De leur côté, les acteurs du « buyside » sont significativement affectés par le régime de « gouvernance produits » et les nouvelles exigences relatives à la distribution et à la recherche.

Trois principales thématiques sont partagées par l’ensemble des acteurs du « sell-side »: le reporting des transactions, la transparence sur les coûts et charges et la mise en place d’alertes aux clients en cas de baisse de la valorisation des portefeuilles. 

CACEIS encourage vivement ses clients du « sell side » à vérifier qu’ils respectent ces nouvelles exigences réglementaire. Les experts de CACEIS sont à leur disposition pour toute assistance.

REPORTING DES TRANSACTIONS

Le périmètre de l’obligation de reporting des transactions, déjà connue avec MiFID I, est considérablement élargi avec MiFID II du fait de l’extension des instruments financiers concernés et du détail des informations à fournir pour chaque transaction.
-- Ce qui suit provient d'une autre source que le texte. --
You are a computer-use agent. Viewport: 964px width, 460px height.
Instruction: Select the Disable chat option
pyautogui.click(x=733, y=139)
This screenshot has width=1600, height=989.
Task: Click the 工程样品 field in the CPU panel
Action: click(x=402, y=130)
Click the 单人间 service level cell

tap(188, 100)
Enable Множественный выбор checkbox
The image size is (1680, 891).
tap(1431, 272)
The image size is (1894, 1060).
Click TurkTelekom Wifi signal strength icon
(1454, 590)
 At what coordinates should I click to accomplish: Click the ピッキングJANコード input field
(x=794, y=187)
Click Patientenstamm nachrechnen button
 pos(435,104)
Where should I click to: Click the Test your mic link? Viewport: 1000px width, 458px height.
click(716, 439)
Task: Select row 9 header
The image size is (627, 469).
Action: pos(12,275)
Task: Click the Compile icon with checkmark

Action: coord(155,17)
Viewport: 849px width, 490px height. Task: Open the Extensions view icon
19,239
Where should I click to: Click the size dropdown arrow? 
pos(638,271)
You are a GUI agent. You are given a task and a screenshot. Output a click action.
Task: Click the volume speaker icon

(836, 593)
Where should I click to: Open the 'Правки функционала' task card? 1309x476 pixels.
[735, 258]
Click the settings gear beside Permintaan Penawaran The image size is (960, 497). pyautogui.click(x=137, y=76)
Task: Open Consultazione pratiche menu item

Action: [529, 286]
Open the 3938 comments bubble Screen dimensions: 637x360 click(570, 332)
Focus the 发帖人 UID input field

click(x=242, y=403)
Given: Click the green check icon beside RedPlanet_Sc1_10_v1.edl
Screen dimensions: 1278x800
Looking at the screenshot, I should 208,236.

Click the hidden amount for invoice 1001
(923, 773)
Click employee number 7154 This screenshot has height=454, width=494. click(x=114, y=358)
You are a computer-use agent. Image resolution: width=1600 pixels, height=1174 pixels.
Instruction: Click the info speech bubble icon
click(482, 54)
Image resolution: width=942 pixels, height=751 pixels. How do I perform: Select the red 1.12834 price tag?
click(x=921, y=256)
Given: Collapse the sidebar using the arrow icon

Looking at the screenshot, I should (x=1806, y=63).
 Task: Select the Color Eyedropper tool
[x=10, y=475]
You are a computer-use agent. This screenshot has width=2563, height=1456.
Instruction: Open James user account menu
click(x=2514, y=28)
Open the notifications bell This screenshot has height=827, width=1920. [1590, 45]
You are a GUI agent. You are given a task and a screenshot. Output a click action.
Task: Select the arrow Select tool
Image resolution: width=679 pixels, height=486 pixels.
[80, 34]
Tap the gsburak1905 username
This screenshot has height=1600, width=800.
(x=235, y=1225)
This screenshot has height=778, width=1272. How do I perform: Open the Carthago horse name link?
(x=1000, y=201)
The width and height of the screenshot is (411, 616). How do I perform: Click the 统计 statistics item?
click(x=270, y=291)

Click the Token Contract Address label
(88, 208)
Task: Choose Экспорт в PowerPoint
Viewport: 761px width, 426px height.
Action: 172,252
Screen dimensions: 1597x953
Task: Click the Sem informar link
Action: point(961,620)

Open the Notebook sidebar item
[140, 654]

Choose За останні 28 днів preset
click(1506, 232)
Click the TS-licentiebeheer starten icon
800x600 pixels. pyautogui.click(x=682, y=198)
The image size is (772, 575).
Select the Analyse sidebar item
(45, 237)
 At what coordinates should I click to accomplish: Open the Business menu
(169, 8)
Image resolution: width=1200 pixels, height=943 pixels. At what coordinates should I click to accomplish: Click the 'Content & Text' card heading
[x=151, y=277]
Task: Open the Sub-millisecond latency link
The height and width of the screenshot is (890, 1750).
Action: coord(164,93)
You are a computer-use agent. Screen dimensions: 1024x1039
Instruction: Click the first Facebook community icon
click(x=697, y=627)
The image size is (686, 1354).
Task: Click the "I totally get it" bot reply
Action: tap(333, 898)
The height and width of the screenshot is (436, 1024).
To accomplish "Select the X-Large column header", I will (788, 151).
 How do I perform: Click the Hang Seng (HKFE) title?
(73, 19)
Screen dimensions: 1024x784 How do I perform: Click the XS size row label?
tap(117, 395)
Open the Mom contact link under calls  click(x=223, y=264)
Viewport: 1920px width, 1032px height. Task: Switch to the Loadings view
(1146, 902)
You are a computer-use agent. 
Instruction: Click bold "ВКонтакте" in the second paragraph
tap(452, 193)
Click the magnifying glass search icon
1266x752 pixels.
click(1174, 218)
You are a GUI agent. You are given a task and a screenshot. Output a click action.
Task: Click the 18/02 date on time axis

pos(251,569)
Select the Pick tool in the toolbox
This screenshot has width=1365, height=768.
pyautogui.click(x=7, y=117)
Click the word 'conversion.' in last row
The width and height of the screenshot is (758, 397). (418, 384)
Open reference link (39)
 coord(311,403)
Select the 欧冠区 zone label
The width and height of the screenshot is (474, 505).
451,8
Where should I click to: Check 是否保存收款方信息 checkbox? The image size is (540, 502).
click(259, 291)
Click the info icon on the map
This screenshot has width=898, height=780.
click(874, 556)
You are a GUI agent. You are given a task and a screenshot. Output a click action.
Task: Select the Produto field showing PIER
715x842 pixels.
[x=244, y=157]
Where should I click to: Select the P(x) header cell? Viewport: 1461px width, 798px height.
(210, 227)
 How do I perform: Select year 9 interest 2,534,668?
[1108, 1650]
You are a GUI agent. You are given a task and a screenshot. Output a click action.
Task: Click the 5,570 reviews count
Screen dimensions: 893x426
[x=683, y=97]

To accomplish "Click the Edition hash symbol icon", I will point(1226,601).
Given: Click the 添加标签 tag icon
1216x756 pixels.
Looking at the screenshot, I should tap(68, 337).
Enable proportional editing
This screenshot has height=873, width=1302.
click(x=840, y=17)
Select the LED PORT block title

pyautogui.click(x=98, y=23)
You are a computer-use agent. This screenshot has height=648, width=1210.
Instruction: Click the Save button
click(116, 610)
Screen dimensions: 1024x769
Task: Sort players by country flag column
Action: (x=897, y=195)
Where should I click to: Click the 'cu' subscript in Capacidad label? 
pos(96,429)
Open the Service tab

Si les champs du reporting futur sont bien connus, certains points restent encore à éclaircir sur le périmètre des opérations sur titres déclarables, les transferts de portefeuilles ou l’identification des personnes physiques.

Elisabeth Raisson

CACEIS participe aux travaux de Place pour élaborer son propre reporting des transactions (Exécution et Réception Transmission d’Ordres) à compter du 3 janvier 2018, par le biais d’un mécanisme de reporting autorisé (Authorised Reporting Mechanism).

« Certains régulateurs européens ont déjà indiqué que les sociétés de gestion relevant de leur juridiction ne seront pas assujetties au reporting des transactions sous MiFID II, dès lors qu’elles sont agréées pour la gestion d’OPCVM ou de FIA. Dans la mesure où il est possible que les transpositions nationales diffèrent, les clients sont invités à vérifier leur statut auprès de leur propre régulateur », précise Elisabeth Raisson, Group head of Projects and Regulatory Monitoring.

INFORMATION SUR LES COÛTS ET CHARGES

Les entreprises d’investissement ont l’obligation de fournir des informations relatives au coût des services d’investissement et des services auxiliaires, ainsi que sur les instruments financiers sous-jacents, en s’appuyant, le cas échéant, sur les données fournies par le producteur de l’instrument financier. Les sociétés de gestion sont également concernées par cette obligation dès lors qu’elles fournissent le service de conseil en investissement ou de gestion sous mandat.

Ces informations sont à fournir en montant et en pourcentage, tant ex ante que ex post.

Les entreprises d’investissement fournissant le service de gestion de portefeuille sont tenues d’informer leurs clients lorsque la valeur totale de leur portefeuille a baissé de 10 % (et pour chaque multiple de 10 %). De même, les entreprises d’investissement qui gèrent le compte d’un client de détail comprenant des positions sur instruments financiers à effet de levier doivent informer leur client lorsque la valeur de chaque instrument a baissé de 10 % par rapport à sa valeur initiale.

Enfin, les sociétés de gestion doivent définir une gouvernance spécifique à la recherche, notamment sur les sujets suivants : facturation au client et transparence ex ante et ex post, indépendance des dépenses par rapport à l’activité, budget annuel prévisionnel et consommé.